Mais si cet accord n’est pas possible à Genève, le serait-il six mois plus tard ? Plusieurs négociateurs doutent d’une évolution positive au fil du temps et craignent plutôt que le contexte géopolitique soit de moins en moins propice à un accord. C’est « notre dernière chance », prévient l’ambassadrice des Palaos, Ilana Seid, qui préside l’Alliance des petits états insulaires en développement.
Dès lors, certaines voix au sein du camp des « ambitieux » se projettent sur un accord a minima, pour poser les bases. Mais celles-ci doivent être « solides » et, surtout, garantir que le traité sera renforcé au fil du temps, au gré des COP (conférences des parties). L’un des sujets clés à résoudre porte sur la procédure pour la prise de décision au sein des COP. Là encore, la règle du consensus n’est pas… consensuelle. De nombreux pays veulent pouvoir recourir à un vote pour éviter de donner un droit de veto à chaque pays pour chaque décision.
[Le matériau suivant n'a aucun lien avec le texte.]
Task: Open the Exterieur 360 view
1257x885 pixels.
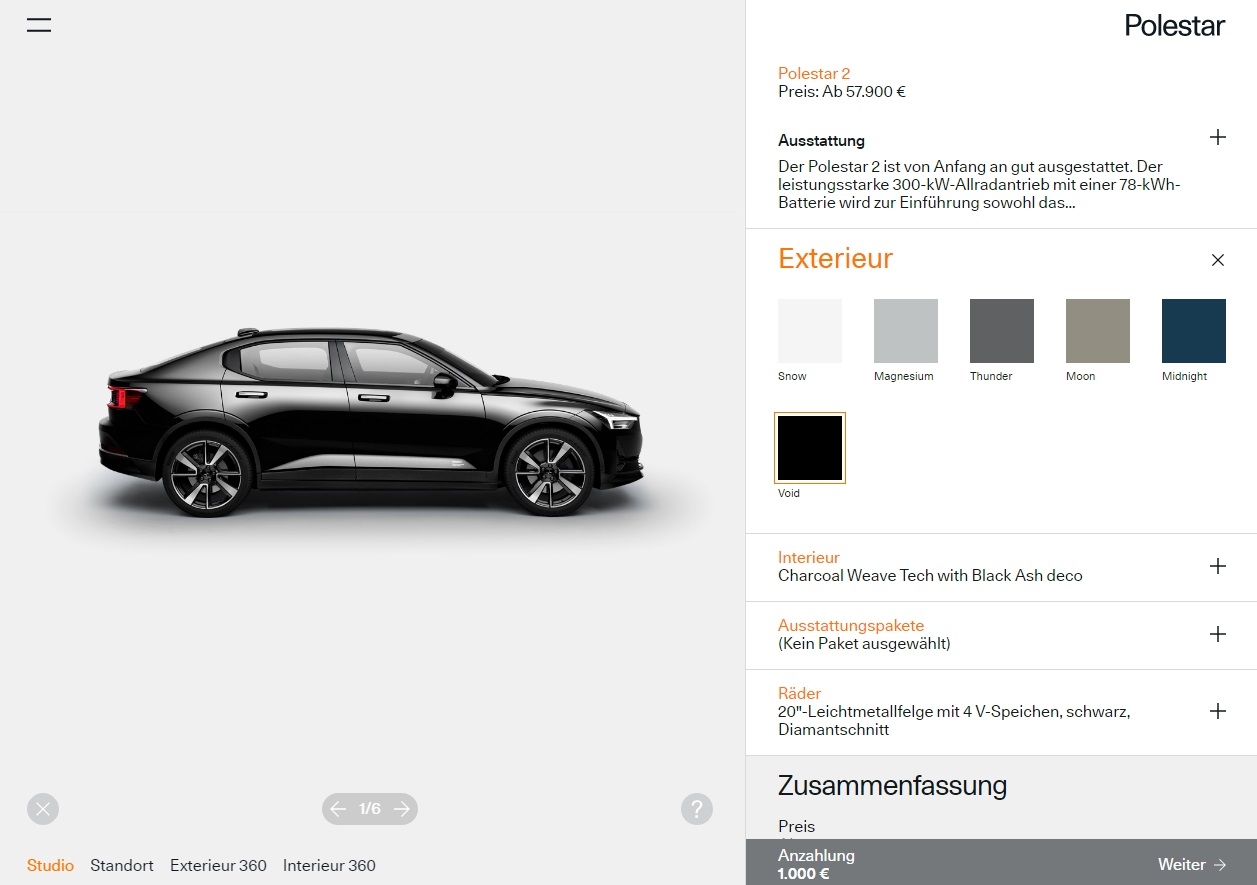Action: 218,866
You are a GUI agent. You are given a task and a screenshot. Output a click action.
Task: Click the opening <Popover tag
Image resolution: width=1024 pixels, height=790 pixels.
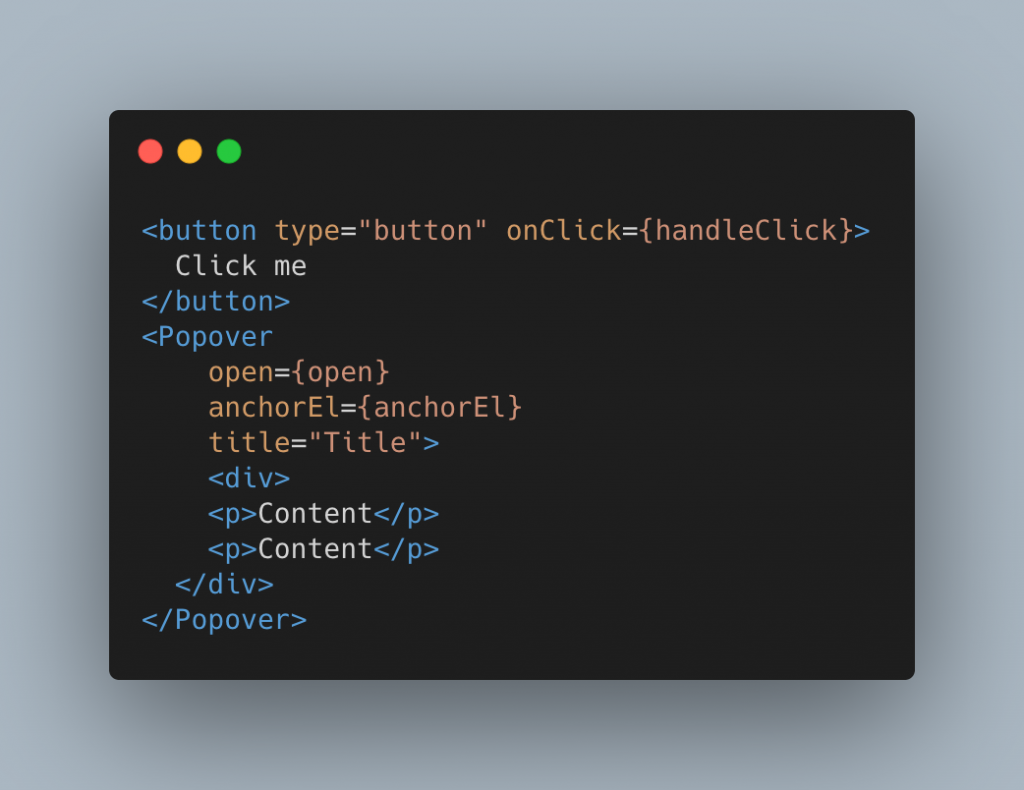[208, 337]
Le rôle du président et l’arrivée des ministres
Pour parvenir à un accord, négociateurs et observateurs comptent sur le président et son équipe et sur la venue, en fin de partie, de plus de soixante-dix ministres de toutes les régions du monde. Ces derniers n’avaient pas été conviés à Busan. Or, leur implication est désormais jugée nécessaire pour bousculer les lignes et trouver un accord. « C’est important pour le processus, pour les concessions », commente un diplomate. Agnès Pannier-Runacher arrivera ainsi à Genève le 11 au soir. La commissaire européenne Jessika Roswall sera elle aussi présente.
À Busan, la méthode de travail impulsée par le président Luis Vayas Valdivieso avait été critiquée en fin de session. Beaucoup de négociateurs avaient alors appelé à des formats de négociation plus flexibles, plus informels, et à des décisions plus fortes pour éviter que les pourparlers s’enlisent.
« Le but d’un président est de réduire progressivement les crochets dans le texte [tout ce qui est entre crochets n’est pas agréé, ndlr], donc il faut aller dans ce sens-là. On a besoin d’un président fort qui nous conduise vers un accord », commente le cabinet de la ministre française.
Plusieurs diplomates ayant participé à la réunion à Nairobi, début juillet, ont observé un changement positif en ce sens.
« Clairement, le président a tiré les leçons de Busan. Je l’ai senti plus déterminé à trancher quand il faut, mieux préparé. Il anticipe tous les scénarios, dont ceux de blocage, et a déjà réfléchi à la manière de les surmonter. Je suis plus optimiste quant à la capacité de la présidence à avoir plus d’efficacité dans la gestion des échéances », anticipe une source diplomatique.
À ce stade, le président n’a donné le programme que des quatre premiers jours, ménageant de la souplesse pour la suite. Il souhaite limiter à 1 h 30 la plénière d’ouverture et ainsi éviter de tomber dans une longue série de prises de position générale par les pays, qui ralentit la dynamique. Si le timing prévu est tenu, les négociateurs rejoindront rapidement les « groupes de contact » thématiques pour entrer dans le vif du sujet et voir lequel des scénarios s’affirme pour cet hypothétique traité plastiques international.